(Selected excerpt)
The problem is that I can’t count on the competent person showing up anymore. Sometimes she does show up, like she did in my interview in May. Other times I just can’t do what I should be doing. I learned how to say no to requests and how to judge myself less harshly when I need a break or to take a step back. That was a good thing in my life generally but now I feel like I need the person who could be “on” when she had to and I can’t find her all the time. I’m afraid I’m losing access to the competent me and will end up becoming only the person who hides from the world.

Despair and hopelessness

i hate how I feel right now. There is nothing wrong but there is also nothing that feels okay. I went into my session with M today and thought about the last few days and didn’t want to tell M any of it.  I didn’t want to talk about my birthday and how I felt bad all day. I didn’t want to tell him about the huge fight with my eldest daughter where I completely lost my shit and swore at her.  I apologized but I don’t think it matters. I’ve already damaged my children in ways I can’t repair.

M asked me how I was feeling about therapy and I told him I hadn’t been thinking about it. He wondered if I still felt it was hopeless. I said sure but if I don’t think about it then I am not upset.  He asked if I wanted to talk about how to end therapy and I didn’t. I’ve lost any feeling about wanting to end in a good way or looking for a new T to try working with in a different way. I don’t think things can change. I don’t know when I’m going to quit therapy. It still feels terrible to stop seeing M but it also feels pretty bad to see him and actively not want to talk to him anymore. I keep hoping it will become clear to me it is time to quit but so far it just continues to be excruciating and hopeless.

M talked about how I felt he didn’t care because he didn’t act in a way that I expected him to when I was in pain. I said I realized that he cared and that is why I had made the distinction between caring and comforting.   He said we should talk about what I wish he would do to comfort and what he felt able to do. I think we already have talked about it. He said it would be difficult to recognize what else could be comforting if I was only thinking about what I thought would be comforting and couldn’t get. I agreed with him. I don’t know how he thinks I can change and be more open to being comforted in different ways.  I don’t like feeling hopeless. I am not choosing feeling like there is no to talking about anything. I wish I felt like talking to him even if I just wanted to tell him how hurt I am by him constantly suggesting that I’m refusing him comforting me like I’m doing it on purpose.
(End Selected excerpt)
(Records)
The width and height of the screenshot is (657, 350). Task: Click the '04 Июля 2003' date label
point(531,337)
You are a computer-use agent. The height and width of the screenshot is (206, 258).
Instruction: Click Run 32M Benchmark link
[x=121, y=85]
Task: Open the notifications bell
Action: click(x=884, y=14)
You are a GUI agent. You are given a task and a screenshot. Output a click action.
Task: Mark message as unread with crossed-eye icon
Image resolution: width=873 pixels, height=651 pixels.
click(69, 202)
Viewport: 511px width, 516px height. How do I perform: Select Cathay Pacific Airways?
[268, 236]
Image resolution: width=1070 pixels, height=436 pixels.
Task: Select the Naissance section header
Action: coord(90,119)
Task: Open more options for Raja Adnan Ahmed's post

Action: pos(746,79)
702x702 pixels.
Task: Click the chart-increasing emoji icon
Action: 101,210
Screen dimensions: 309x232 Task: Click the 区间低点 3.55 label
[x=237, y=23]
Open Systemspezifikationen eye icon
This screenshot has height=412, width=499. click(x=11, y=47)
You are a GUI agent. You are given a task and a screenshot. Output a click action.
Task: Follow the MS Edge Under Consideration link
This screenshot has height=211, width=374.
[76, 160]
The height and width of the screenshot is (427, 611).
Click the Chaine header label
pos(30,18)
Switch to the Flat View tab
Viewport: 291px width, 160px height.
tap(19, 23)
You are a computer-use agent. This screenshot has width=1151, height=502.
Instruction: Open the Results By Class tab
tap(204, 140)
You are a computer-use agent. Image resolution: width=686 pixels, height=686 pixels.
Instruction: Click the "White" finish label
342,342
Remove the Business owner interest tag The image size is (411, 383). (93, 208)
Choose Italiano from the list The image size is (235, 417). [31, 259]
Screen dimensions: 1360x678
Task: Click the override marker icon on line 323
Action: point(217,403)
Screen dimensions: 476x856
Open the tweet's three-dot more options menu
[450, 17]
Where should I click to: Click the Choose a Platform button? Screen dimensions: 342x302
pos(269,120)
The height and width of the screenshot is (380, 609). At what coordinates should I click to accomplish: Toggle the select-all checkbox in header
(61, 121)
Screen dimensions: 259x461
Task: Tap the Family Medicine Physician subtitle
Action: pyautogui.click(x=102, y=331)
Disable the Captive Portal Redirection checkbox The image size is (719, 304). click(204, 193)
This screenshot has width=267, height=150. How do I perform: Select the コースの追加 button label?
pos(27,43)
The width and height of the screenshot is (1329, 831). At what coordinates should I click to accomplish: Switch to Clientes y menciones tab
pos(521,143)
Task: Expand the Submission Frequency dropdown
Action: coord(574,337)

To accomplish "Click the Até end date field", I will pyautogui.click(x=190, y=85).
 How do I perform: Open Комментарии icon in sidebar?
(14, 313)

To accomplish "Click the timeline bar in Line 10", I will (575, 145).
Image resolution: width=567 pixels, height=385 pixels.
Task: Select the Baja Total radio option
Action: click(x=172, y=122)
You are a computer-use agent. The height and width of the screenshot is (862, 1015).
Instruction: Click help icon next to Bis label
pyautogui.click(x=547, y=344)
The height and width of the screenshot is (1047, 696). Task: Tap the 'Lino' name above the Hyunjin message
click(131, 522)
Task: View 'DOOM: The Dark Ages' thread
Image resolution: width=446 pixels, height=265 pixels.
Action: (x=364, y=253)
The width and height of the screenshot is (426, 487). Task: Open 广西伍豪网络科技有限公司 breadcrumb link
(End Records)
(Exercise directions): Take the journal text about therapy and hopelessness further, picking up right after its final sentence. The records stand apart from the text and are unrelated material.

(Expected answer):
At the end of the session I was talking about feeling like therapy couldn’t change. M asked me if there wasn’t a part of me that felt like it was possible for things to change. He is always trying to help me see that I have conflicting feelings about things and that my feelings aren’t all or nothing like they feel to me. Usually he just tells me that in a statement like “part of you feels like therapy can’t change and another part of you does think change is possible.”  Today he asked me and I sat for a bit trying to listen to myself and then I told him I didn’t know but it felt like there was no part of me that thought things could change. If that part exists it is hiding pretty deep right now.

Pain

Tonight in therapy I started to cry over the things that I can’t have.  I can’t have parents who care about who I am and how I feel.  I live with an almost unrelenting fear of rejection and the less someone needs me the more I expect they will leave.  I wish I could blame M for how alone and broken I feel but the truth is I have felt that way for a lot longer than I have known M.  I kept hoping there would be some magic in therapy, that if M cared about me and was willing to show it that would change how I feel about myself.  Right now, in the dark, I have to admit getting angry that M doesn’t tell me he cares about me and how much pain I’m in is a distraction from the bigger pain, the feeling that there is something irrevocably broken in me.  The certainty that I have that there is something wrong with me which means even if someone says they care about me I can’t take it in.  I find ways to discount it because they don’t really know me or they are trying to be kind.  I try so hard to look for evidence that I matter but I don’t believe it anyway.